Mobile technology has been going through what some have dubbed the ‘Mobile Revolution,’ and it just turned on its after-burners.
The United Nations Broadband Commission (UNBC) published its annual report, which preaches about the mighty growth of mobile across the globe.
The UNBC reports that mobile Internet subscriptions have increased nearly tenfold over the last six years, from 268 million in 2007 to 2.1 billion in 2013. The number of mobile subscriptions is predicted to surpass 7 billion and overtake the total world population in 2014. Today, there are nearly 9 billion connected devices, which could potentially reach a trillion connected devices by 2025.
Fixed Broadband and Mobile Subscriptions, 2009-2018
This explosion of mobile technology is surprisingly concentrated around developing countries do to the catalyst known as the “leapfrog effect”—the recent shift in consumer habit where a new Internet user is first exposed to the Internet through a mobile device, rather than a personal computer. Telecommunication companies’ mobile technology is now ‘leapfrogging’ over costly fixed-line broadband to develop stronger wireless broadband access.
The biggest, and perhaps most exciting, growth is being experienced in Africa. The continent “has become the world’s second most connected region by mobile subscriptions and has witnessed the fastest growth in mobile subscribers in the world,” according to research done by Informa Telecoms and Media. In two years, mobile subscriptions in Africa are expected to surpass 1 billion. If we look south to Latin America, smartphone use grew by almost 50% in 2013 and is projected to remain in double digit growth until 2017.
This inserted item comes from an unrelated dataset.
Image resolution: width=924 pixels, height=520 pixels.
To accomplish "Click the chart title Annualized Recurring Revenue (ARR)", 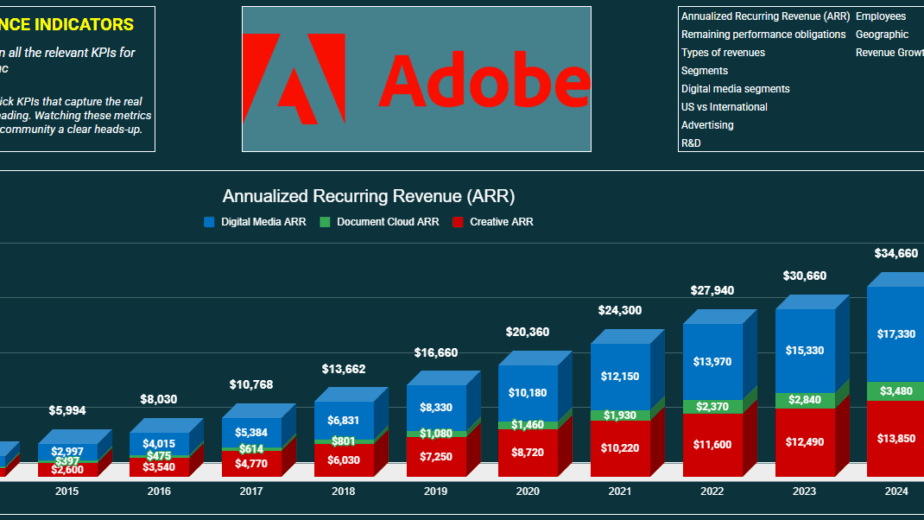I will tap(368, 197).
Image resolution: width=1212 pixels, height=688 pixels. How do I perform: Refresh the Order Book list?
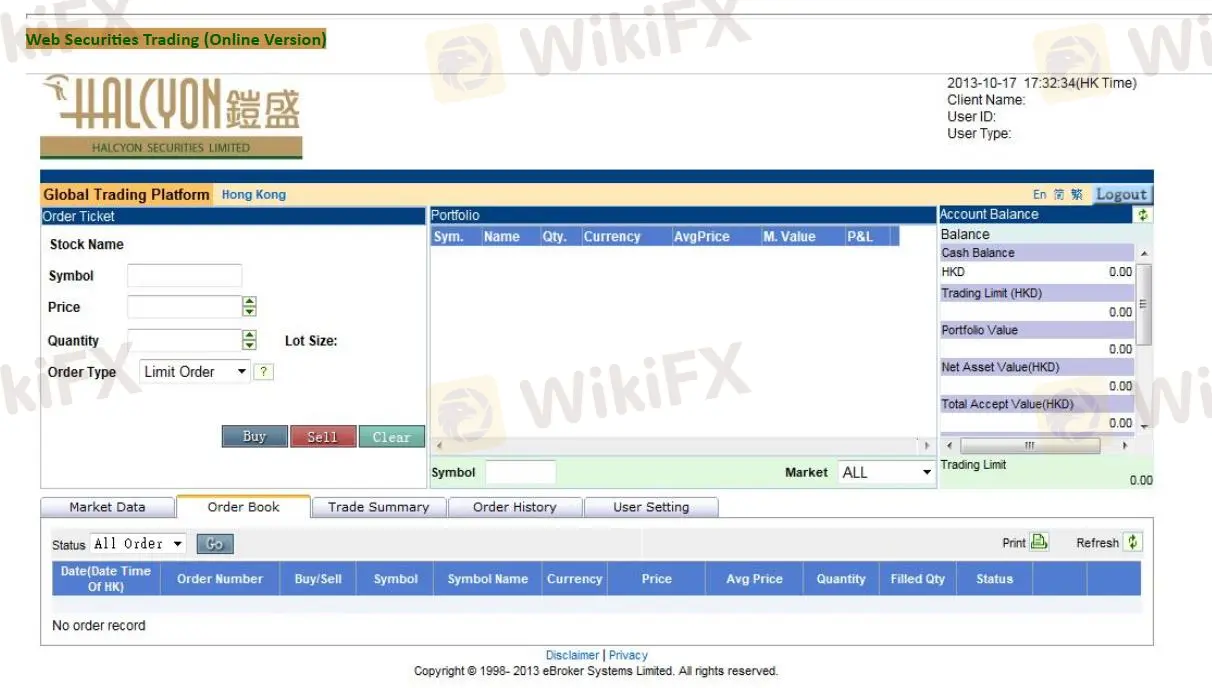pyautogui.click(x=1133, y=542)
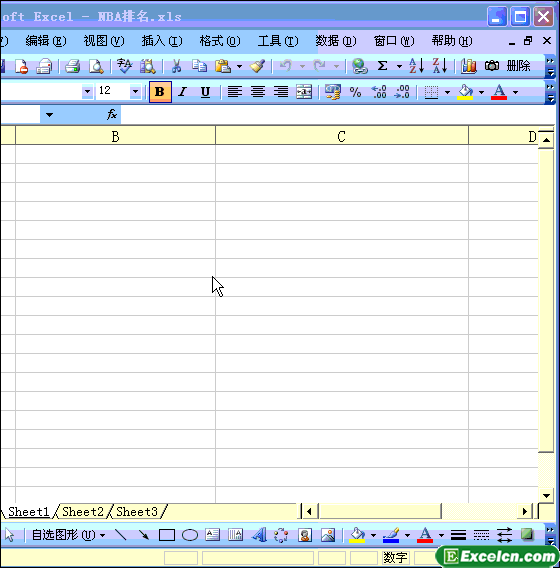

For advertisers, the question is how to properly address these developing regions and create meaningful impressions in an entirely new way that the ‘leapfrogger’ would understand and the tradition user would embrace. There is definitely room for improvement on mobile websites too, according to a Prosper Insights report, roughly a third of mobile websites are “very good.” While balancing the concinnity of platforms has always been important, mobile may soon become the weighted king.